Spesso nei dipinti vengono celati significati nascosti, o magari messi in secondo piano. In realtà, proprio questi particolari possono dare la motivazione primaria che ha spinto quel dato artista a creare proprio quella specifica immagine. Ad esempio, nel dipinto dal titolo Due giovani uomini dell’artista fiammingo Crispin Van Den Broeck, ci sono diverse allusioni all’omosessualità dei protagonisti. L’opera è un olio su tavola, custodita nel museo Fitzwilliam di Cambridge (1590).
Si potrebbe intuire che i due personaggi ritratti siano legati da un rapporto non soltanto d’amicizia. Cominciando dall’atteggiamento di reciproco affetto e confidenza: il braccio intorno alle spalle dell’uno, la mano che accarezza l’avanbraccio dell’altro; o ancora lo sguardo affettuoso e sorridente che l’uomo di destra rivolge all’altro. Questi aspetti sono evidenti ma non costituiscono una prova. Poi c’è la mela. L’uomo a sinistra la porge al compagno e rivolge uno sguardo diretto verso lo spettatore come per cercare la sua complicità.
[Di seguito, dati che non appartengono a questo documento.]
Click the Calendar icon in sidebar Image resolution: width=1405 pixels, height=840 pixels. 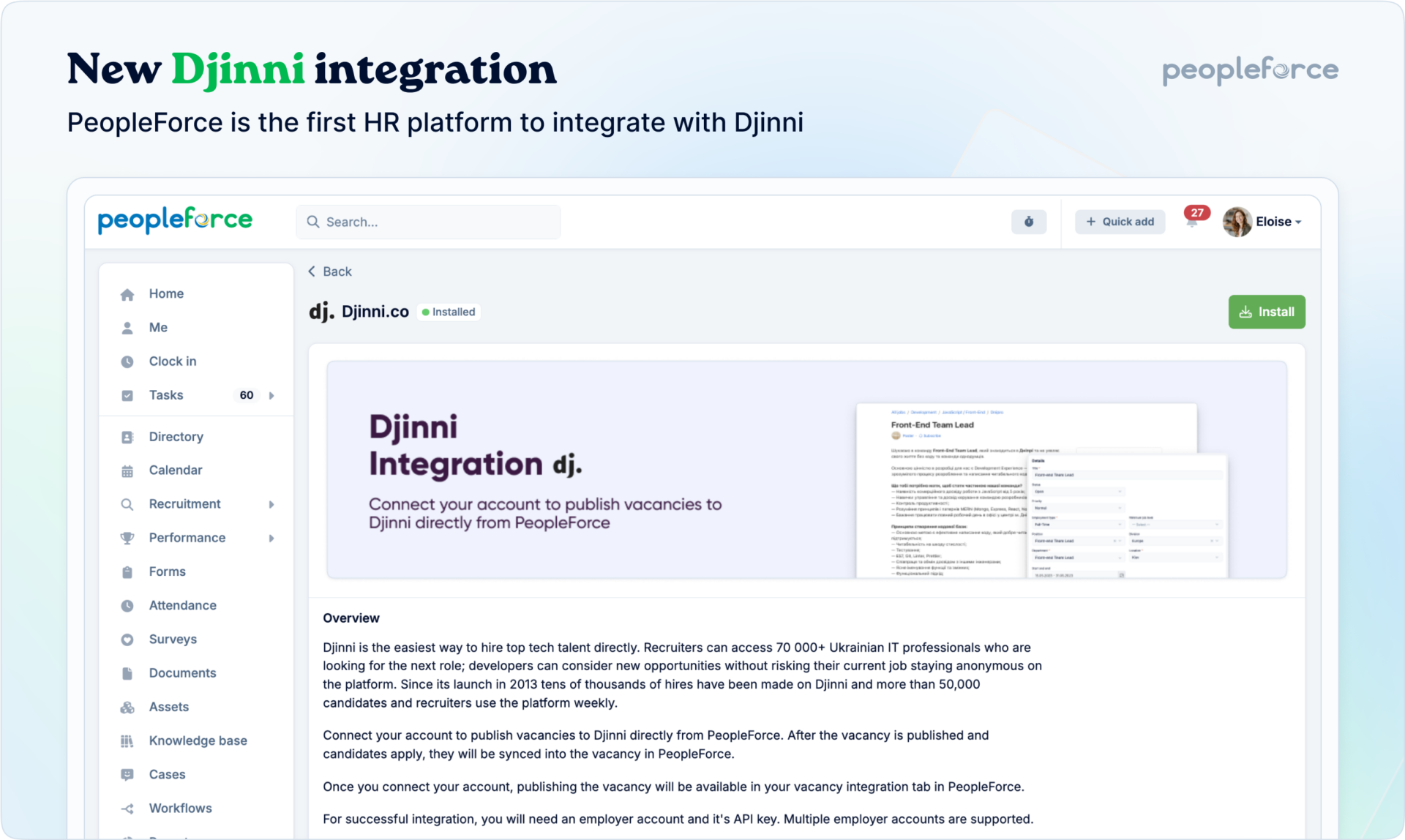tap(127, 470)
Ovvio è il riferimento al peccato originale, con Eva che porge ad Adamo la mela, solo che in questo caso si tratta di due persone dello stesso sesso.
Alle spalle dei due giovani c’è un’aquila. Il riferimento all’episodio di Ganimede è chiaro.
Altri sostengono che l’uccello raffigurato sullo sfondo sia un corvo e rappresenti un ammonimento, il classico memento mori (ricordati che devi morire). Ipotesi che sarebbe confermata dalla pietra sullo sfondo, che è simile ad una pietra tombale. La felicità della giovinezza è dunque metaforicamente raffigurata con la morte alle spalle.
In realtà l’ipotesi più accreditata è quella che i due giovani siano fratelli, anche per la loro effettiva somiglianza nei tratti fisionomici.
Io spero che invece i due siano proprio dei maliziosi innamorati. Sì, perché per me è davvero inconcepibile avere delle riserve mentali o, peggio ancora, pregiudizi. La vita è una sola ed ognuno ha il sacrosanto diritto di scegliere di chi essere innamorato.
Saranno poi anche cavoli loro?!
Concludo, sempre tornando al tema arte e omosessualità, citando un grande poeta (oltretutto gay), Sandro Penna: “Felice chi è diverso essendo egli diverso. Ma guai a chi è diverso essendo egli comune”.